Je regarde dans la musique des autres. Lorsque tu écoutes beaucoup de musique, tu finis toi-même par en écrire beaucoup. Quand tu entends une idée qui te plaît sur un disque, tu as envie de l'exploiter, parce que c'est quelque chose qui te hante. Ça te travaille, jusqu'à devenir une vraie idée de chanson. C'est comme ça que me viennent les idées, en alimentant toujours le fil de mes pensées.

Tu n'es donc pas le genre d'artiste qui a besoin de s'isoler pour être productif ?

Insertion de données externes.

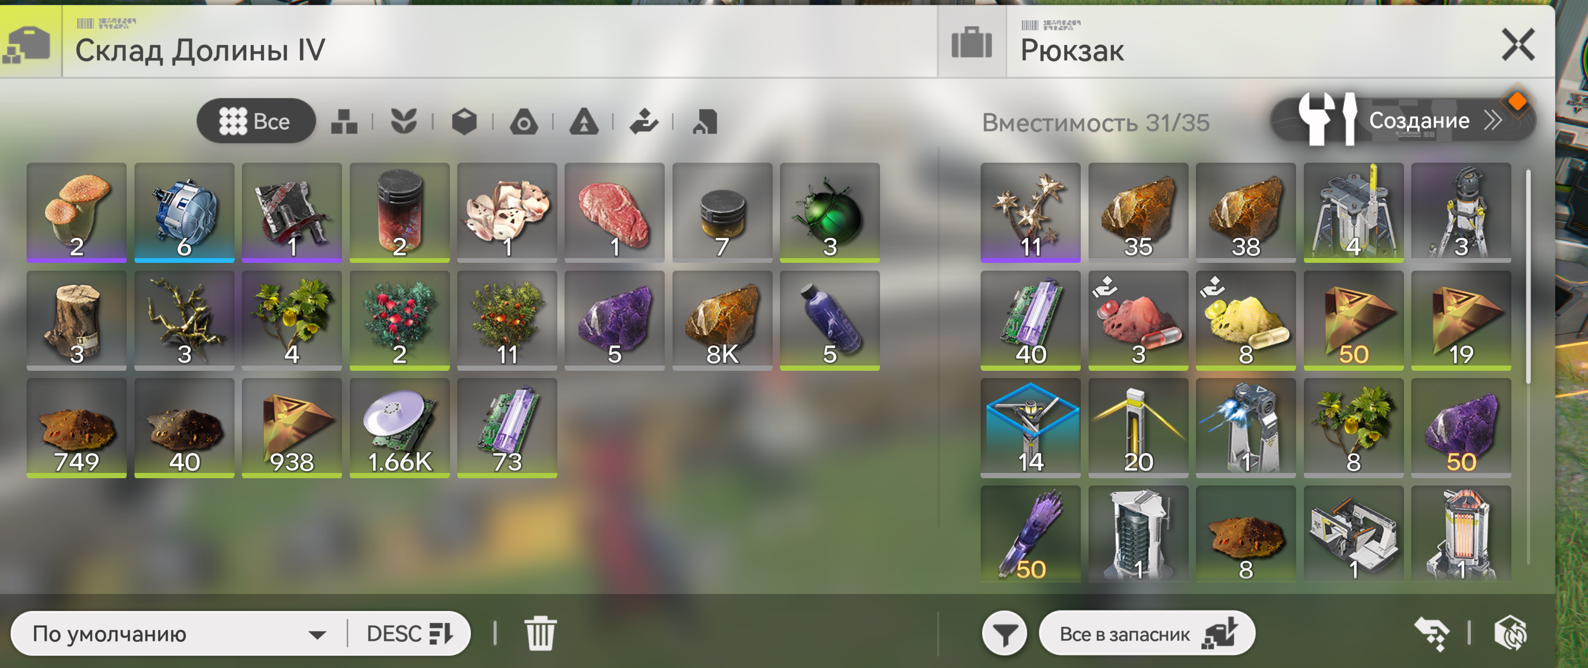Screen dimensions: 1588x668
Task: Expand the Создание crafting panel chevrons
Action: pos(1492,120)
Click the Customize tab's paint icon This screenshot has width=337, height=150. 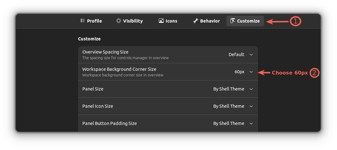point(233,21)
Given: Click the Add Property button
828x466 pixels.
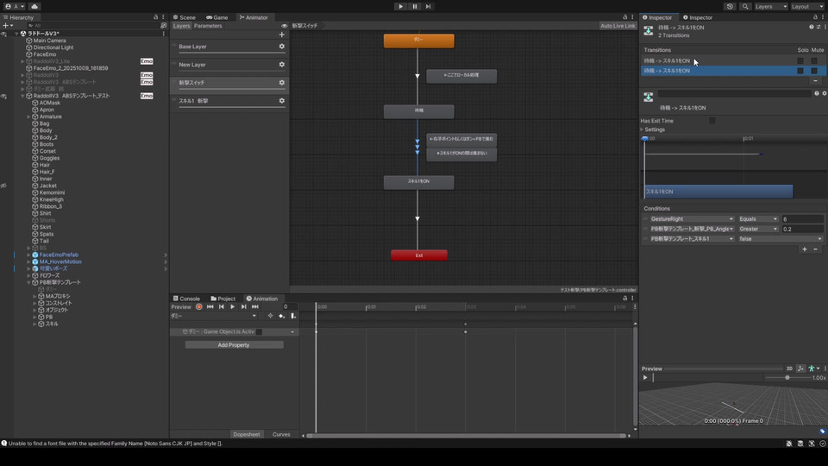Looking at the screenshot, I should coord(234,344).
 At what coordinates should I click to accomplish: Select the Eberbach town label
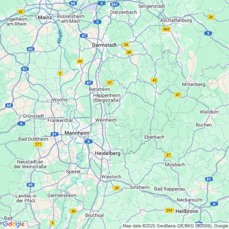(154, 137)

J'ai quand même beaucoup apprécié écrire Who We Touch tout seul dans mon coin (rires) ! Il nous arrive souvent de nous isoler, mais ensemble. J'aime partir avec Mark... par exemple dernièrement nous sommes allés dans le Lake District (ndlr : une région au nord de l'Angleterre), nous sommes allés en Espagne, et nous aimons beaucoup faire ça, car deux cerveaux valent toujours mieux qu'un ! Je n'ai jamais connu la panne d'inspiration, parce que j'essaye tout le temps de nouvelles choses.

Y a-t-il quelqu'un qui t'inspire en particulier en ce moment ?

Bien sûr. Je m'inspire beaucoup des petits jeunes que je produis. C'est important pour moi d'avoir des side-projects, je fais mes albums solo, mais j'aime aussi aider les jeunes à enregistrer les disques qu'ils ont envie de faire. En ce moment je pense que les meilleurs groupes viennent de Londres, mon favori, c'est Electricity In Our Homes.

En tant que groupe, vous fixez-vous encore des buts à atteindre ?

Quand un groupe débute, il se fixe toujours des objectifs. Un jour, on jouera à tel endroit, un jour on jouera avec untel. Mais nous, non (rires) ! Tout ce que nous faisons, nous le faisons au nom de la créativité. Je n'ai pas besoin de me fixer des buts. Ce que je fais, je le prends très au sérieux. Nous n'avons encore jamais joué à Hong Kong, et j'aimerais bien y parvenir un jour, mais je ne le vois pas comme un moteur pour avancer. J'ai exploré à peu près toutes les phases de l'enregistrement d'albums, je n'ai plus trop envie de faire ça maintenant, si ça peut répondre à ta question... Aujourd'hui tout ce qui m'intéresse, c'est d'être un artiste.